Uprising of 20,000 (1909) | Jewish Women's Archive (original) (raw)

Designed in the early 1890s, the shirtwaist (or blouse) arrived at a time when production of women’s clothing moved from the household to the factory. By 1909, 600 shops operated in New York City (the center of garment manufacturing in the United States), employing 30,000 workers and producing fifty million dollars in merchandise annually. The relatively newer shirtwaist factories—generally of medium to large size, employing roughly 50 to 300 people during the busy seasons—provided slightly better working conditions and wages than the older suit and cloak shops, which employed mostly Jewish men.

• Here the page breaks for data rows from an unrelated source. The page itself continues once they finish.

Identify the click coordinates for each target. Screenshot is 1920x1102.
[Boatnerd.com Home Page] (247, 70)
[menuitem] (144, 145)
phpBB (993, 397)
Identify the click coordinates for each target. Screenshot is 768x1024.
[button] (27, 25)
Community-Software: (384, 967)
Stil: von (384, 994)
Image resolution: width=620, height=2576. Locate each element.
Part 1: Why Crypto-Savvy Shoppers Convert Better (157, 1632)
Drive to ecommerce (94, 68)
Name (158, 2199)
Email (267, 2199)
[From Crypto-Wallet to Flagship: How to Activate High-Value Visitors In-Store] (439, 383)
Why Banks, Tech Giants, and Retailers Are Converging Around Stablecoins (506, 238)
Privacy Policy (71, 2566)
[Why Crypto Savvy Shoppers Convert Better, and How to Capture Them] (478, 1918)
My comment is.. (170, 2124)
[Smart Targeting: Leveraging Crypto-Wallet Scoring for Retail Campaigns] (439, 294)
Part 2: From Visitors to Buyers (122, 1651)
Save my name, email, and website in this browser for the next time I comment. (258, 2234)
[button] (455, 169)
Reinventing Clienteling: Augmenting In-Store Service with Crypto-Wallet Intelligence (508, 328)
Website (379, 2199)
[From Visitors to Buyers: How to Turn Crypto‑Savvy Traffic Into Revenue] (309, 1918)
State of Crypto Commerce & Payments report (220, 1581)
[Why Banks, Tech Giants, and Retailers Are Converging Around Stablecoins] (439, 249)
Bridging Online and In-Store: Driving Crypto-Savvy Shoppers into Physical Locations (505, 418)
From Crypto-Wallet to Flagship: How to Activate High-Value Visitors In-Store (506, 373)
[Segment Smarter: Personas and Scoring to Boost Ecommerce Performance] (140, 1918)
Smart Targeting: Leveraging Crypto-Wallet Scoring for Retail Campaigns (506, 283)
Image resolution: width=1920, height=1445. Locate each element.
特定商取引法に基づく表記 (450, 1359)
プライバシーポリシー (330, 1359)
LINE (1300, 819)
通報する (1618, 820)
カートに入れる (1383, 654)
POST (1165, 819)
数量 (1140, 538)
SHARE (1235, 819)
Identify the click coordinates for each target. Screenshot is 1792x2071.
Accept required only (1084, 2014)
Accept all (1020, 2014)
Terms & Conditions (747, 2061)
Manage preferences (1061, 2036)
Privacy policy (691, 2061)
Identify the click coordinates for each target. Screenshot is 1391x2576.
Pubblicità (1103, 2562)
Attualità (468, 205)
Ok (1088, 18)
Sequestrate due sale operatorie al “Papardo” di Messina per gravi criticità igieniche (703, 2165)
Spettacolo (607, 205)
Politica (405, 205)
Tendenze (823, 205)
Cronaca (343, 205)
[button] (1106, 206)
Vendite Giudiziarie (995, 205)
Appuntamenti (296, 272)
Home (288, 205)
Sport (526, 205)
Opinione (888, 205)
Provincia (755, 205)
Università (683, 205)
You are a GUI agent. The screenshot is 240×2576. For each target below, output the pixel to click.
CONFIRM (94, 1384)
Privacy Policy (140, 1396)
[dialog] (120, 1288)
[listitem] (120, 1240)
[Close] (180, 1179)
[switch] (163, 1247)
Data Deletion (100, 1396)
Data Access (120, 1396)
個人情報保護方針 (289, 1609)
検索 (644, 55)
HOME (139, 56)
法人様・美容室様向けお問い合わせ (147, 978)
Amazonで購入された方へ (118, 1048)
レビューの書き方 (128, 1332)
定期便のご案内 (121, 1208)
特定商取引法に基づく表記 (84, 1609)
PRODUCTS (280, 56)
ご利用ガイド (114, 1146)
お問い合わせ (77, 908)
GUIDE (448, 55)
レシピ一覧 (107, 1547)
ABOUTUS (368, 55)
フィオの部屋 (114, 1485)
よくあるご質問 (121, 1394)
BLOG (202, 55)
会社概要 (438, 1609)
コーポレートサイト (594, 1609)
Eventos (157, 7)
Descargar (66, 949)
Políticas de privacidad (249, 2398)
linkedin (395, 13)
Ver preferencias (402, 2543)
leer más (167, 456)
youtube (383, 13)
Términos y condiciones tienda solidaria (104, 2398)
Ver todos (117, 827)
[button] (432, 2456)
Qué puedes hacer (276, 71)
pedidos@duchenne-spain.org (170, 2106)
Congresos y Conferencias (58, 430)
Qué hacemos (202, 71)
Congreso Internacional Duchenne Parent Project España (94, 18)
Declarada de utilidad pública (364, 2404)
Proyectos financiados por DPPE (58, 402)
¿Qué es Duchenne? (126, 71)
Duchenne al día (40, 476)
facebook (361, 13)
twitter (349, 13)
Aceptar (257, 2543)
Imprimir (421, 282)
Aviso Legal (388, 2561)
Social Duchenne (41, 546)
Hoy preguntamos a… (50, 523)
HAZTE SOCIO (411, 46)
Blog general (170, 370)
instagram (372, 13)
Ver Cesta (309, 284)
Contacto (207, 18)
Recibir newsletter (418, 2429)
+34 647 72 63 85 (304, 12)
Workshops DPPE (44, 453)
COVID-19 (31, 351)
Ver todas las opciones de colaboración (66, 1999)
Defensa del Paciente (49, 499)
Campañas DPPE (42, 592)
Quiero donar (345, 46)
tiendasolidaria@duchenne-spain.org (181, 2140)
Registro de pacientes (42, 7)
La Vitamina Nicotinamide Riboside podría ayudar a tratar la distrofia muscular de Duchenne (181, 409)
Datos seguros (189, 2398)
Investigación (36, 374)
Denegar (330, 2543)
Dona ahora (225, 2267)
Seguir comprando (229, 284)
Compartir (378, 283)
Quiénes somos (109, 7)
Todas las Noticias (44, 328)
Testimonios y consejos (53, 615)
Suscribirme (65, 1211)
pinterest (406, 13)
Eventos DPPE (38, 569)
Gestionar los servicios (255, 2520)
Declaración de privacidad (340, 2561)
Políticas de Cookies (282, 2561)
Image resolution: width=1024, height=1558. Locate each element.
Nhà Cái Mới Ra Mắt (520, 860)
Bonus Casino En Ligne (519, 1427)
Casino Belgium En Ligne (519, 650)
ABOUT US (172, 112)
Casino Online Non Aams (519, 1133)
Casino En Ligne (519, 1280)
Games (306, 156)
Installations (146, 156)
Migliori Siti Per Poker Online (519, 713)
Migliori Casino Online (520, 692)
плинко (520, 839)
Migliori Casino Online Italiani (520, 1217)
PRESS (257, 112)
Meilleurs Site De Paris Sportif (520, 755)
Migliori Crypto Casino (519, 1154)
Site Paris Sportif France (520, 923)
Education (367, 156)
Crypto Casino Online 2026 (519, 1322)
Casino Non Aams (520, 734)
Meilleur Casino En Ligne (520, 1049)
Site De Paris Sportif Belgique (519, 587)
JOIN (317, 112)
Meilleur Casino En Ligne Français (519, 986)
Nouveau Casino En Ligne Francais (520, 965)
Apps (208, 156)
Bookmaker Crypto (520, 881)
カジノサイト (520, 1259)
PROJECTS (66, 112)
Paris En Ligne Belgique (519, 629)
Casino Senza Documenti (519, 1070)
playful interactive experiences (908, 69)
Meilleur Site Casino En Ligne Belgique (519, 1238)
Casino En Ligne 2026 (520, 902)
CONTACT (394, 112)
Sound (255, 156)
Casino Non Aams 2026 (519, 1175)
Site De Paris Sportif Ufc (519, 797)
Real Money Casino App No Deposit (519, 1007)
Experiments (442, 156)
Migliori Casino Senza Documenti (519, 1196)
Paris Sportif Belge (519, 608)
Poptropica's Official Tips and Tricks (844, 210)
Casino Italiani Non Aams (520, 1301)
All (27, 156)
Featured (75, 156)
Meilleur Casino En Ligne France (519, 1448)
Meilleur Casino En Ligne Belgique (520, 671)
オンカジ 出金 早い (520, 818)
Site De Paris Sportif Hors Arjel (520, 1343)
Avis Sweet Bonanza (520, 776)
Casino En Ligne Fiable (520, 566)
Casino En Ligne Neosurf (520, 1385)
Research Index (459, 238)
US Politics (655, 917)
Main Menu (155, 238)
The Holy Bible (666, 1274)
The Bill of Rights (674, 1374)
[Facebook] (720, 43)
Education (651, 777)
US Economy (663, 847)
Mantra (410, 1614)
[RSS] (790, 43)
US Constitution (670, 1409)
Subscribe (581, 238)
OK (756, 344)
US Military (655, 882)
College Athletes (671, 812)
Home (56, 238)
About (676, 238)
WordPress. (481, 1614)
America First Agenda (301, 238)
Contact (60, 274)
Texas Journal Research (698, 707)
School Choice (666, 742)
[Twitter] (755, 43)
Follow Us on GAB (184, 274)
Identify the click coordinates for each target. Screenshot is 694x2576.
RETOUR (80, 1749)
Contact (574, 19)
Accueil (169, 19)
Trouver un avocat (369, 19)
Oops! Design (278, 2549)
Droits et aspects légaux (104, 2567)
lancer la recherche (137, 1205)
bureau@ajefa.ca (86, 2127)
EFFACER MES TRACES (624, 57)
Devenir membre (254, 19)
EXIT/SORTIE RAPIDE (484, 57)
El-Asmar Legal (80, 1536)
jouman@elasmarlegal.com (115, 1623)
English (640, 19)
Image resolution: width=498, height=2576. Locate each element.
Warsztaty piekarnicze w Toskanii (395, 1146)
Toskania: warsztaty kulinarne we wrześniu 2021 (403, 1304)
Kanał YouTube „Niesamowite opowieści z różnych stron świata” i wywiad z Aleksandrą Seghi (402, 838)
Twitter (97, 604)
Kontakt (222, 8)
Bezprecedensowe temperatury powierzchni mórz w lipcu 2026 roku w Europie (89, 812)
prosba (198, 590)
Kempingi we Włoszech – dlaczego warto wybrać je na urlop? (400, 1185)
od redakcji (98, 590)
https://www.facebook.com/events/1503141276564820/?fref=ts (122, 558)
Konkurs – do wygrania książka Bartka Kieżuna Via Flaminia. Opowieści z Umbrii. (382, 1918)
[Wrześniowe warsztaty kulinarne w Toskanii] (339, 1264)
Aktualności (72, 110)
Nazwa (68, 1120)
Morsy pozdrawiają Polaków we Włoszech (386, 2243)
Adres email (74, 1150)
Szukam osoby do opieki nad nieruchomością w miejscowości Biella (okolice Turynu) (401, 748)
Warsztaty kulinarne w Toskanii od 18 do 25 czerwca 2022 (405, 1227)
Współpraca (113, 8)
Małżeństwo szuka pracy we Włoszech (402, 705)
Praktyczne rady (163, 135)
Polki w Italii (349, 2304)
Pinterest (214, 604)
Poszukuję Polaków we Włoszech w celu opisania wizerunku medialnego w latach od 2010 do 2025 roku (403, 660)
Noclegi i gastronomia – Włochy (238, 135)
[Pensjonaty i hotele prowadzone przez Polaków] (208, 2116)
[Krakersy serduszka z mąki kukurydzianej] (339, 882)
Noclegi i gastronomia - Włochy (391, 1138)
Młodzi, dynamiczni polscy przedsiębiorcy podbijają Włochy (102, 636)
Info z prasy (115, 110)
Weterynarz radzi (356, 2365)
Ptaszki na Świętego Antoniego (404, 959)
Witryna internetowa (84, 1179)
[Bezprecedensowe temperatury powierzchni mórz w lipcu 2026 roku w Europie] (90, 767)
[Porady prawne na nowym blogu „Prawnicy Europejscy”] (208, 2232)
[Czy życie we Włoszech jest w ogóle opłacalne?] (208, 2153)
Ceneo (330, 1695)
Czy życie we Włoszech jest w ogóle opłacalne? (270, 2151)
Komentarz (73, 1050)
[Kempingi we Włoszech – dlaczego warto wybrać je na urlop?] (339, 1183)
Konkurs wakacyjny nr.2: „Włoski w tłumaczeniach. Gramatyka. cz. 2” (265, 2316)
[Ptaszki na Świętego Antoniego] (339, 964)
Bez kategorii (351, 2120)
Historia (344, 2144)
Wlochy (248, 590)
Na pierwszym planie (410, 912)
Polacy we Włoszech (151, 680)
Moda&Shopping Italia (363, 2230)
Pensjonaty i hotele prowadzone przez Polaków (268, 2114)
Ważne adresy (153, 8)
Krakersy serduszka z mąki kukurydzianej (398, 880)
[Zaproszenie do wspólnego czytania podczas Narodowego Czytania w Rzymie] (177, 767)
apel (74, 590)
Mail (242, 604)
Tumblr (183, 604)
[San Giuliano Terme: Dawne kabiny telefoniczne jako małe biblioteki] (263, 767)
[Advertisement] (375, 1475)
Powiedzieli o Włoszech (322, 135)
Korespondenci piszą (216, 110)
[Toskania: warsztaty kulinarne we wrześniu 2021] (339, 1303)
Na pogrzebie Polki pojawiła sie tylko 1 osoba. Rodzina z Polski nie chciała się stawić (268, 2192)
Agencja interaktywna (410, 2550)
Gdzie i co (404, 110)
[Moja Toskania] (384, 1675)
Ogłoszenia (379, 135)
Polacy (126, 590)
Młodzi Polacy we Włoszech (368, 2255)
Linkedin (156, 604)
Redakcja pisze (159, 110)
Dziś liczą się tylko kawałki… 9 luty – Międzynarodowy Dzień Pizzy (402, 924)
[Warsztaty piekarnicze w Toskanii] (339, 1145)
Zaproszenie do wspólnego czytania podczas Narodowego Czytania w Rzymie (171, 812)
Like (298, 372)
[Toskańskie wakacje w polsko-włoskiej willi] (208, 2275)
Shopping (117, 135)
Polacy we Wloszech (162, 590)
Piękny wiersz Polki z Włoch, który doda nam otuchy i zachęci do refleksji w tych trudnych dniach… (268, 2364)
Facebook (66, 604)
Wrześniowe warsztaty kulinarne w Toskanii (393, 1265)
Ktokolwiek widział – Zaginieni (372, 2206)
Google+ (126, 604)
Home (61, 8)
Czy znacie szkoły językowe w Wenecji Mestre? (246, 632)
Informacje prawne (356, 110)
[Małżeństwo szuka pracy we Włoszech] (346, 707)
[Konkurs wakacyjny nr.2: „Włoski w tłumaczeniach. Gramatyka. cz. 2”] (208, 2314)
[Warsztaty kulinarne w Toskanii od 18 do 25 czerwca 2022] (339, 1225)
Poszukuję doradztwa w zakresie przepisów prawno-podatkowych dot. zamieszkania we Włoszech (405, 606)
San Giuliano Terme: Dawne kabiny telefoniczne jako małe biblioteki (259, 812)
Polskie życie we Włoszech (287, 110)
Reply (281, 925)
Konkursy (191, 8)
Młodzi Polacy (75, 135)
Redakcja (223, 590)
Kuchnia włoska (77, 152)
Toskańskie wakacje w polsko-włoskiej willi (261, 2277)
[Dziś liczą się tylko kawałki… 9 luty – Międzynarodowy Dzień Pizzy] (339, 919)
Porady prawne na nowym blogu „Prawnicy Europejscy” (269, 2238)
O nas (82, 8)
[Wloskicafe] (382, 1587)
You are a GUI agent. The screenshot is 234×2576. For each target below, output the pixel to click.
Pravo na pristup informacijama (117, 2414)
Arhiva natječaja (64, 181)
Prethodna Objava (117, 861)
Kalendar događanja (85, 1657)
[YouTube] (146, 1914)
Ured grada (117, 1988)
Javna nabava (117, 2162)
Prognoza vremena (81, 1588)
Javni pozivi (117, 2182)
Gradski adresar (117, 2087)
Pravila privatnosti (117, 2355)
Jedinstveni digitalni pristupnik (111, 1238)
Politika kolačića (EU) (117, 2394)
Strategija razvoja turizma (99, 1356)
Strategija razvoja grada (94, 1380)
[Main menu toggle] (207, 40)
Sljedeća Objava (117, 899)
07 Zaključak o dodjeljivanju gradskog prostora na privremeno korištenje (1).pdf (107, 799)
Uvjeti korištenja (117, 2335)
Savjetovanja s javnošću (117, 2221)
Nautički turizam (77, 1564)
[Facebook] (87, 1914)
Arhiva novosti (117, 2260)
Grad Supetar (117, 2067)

In the shops, the internal subcontracting system trapped about a quarter of the women in unskilled, poorly paid jobs. These “learners,” so-called even after they mastered their tasks, earned three to four dollars per week (during the busy seasons), while semiskilled “operators,” about 50 to 60 percent of the workforce, earned seven to twelve dollars per week. At the top of the hierarchy stood highly skilled sample makers, cutters, and pattern makers who earned fifteen to twenty-three dollars per week and subcontracted work to “learners.” They were almost exclusively male and the most likely segment of the workforce to be unionized before the uprising.

The division of labor along skill and gender lines reinforced biases among conservative trade unionists against organizing women and unskilled laborers. Although the International Ladies Garment Workers Union did not officially discriminate against women, its conservative leadership (replaced by socialists in 1914) dismissed women as an ephemeral part of the workforce, interested primarily in marriage and motherhood—an opinion shared by Samuel Gompers and many of the AFL’s craft unions. Jewish women did quit working after marriage in significantly higher numbers than their Italian coworkers, but this did not prevent militancy in the workplace or in the community. (Conversely, Italian woman proved difficult to organize.) In fact, an emergent tradition of activism among women (punctuated by the 1902 Term used for ritually untainted food according to the laws of Kashrut (Jewish dietary laws).kosher meat boycott, the 1907 rent strike, and sporadic labor struggles) played a key role in sustaining the 1909 uprising.

The movement that culminated in the uprising of the 20,000 began with spontaneous strikes against the Leiserson Company, the Rosen Brothers, and the Triangle Shirtwaist Company—New York’s largest manufacturer of shirtwaists—(See Triangle Shirtwaist Fire) during the summer/fall busy season of 1909. Although prompted by different incidents, workers shared a common set of underlying grievances about wages, hours, workplace safety, and workplace indignities suffered specifically by women (such as unwanted sexual advances, threats, and invasions of privacy). The Rosen Brothers settled with their employees after five weeks, but Leiserson and Triangle remained intransigent.

From the outset, the young strikers faced three-way opposition from the manufacturers, the police, and the courts. Triangle and Leiserson hired thugs and prostitutes to abuse strikers, often with aid from policemen, who then arrested strikers on trumped-up charges of assault. In court, strikers faced hostile magistrates who upbraided the young women (“You are striking against God and nature,” scolded one enraged judge), fined them, and, in some cases, sentenced them to the workhouse.

In an attempt to curb abuses, the fledgling Local 25 of the ILGWU, which represented shirtwaist makers, asked the Women’s Trade Union League (WTUL) (established by upper-class suffragists in 1904 to promote the welfare of working women) to monitor the picket lines. After police arrested Mary Dreier, head of the WTUL, for allegedly harassing a scab, strikers won the sympathy of a previously indifferent public. The WTUL proved a valuable ally; its members walked the picket lines, raised funds, and pleaded the strikers’ case to the general public. The Forverts, the United Hebrew Trades, the Arbeter-ring (Workmen’s Circle), and the Socialist Party and its weekly The Call also provided important logistical and financial support.

Nonetheless, by early November, Local 25 had almost depleted its strike fund, and many strikers chose to return to work rather than suffer arrest, harassment, and personal injury. Furthermore, Triangle and Leiserson partially circumvented the strike by subcontracting work to smaller shops (though, on at least one occasion, subcontracted workers went on a sympathy strike). Instead of conceding defeat, Local 25’s fifteen-member executive committee (six of whom were women and all socialists) called for a general strike to shut down production entirely in the shirtwaist industry.

On November 22, thousands of young women packed into Cooper Union to discuss Local 25’s recommendations. Samuel Gompers and Mary Dreier spoke, along with a number of luminaries of the Jewish labor movement, including Meyer London, labor lawyer and future Socialist Party congressman; Benjamin Feigenbaum, the meeting’s chair and popular Forverts writer; and Bernard Weinstein, head of the United Hebrew Trades. In speech after speech, speakers offered support, but urged caution.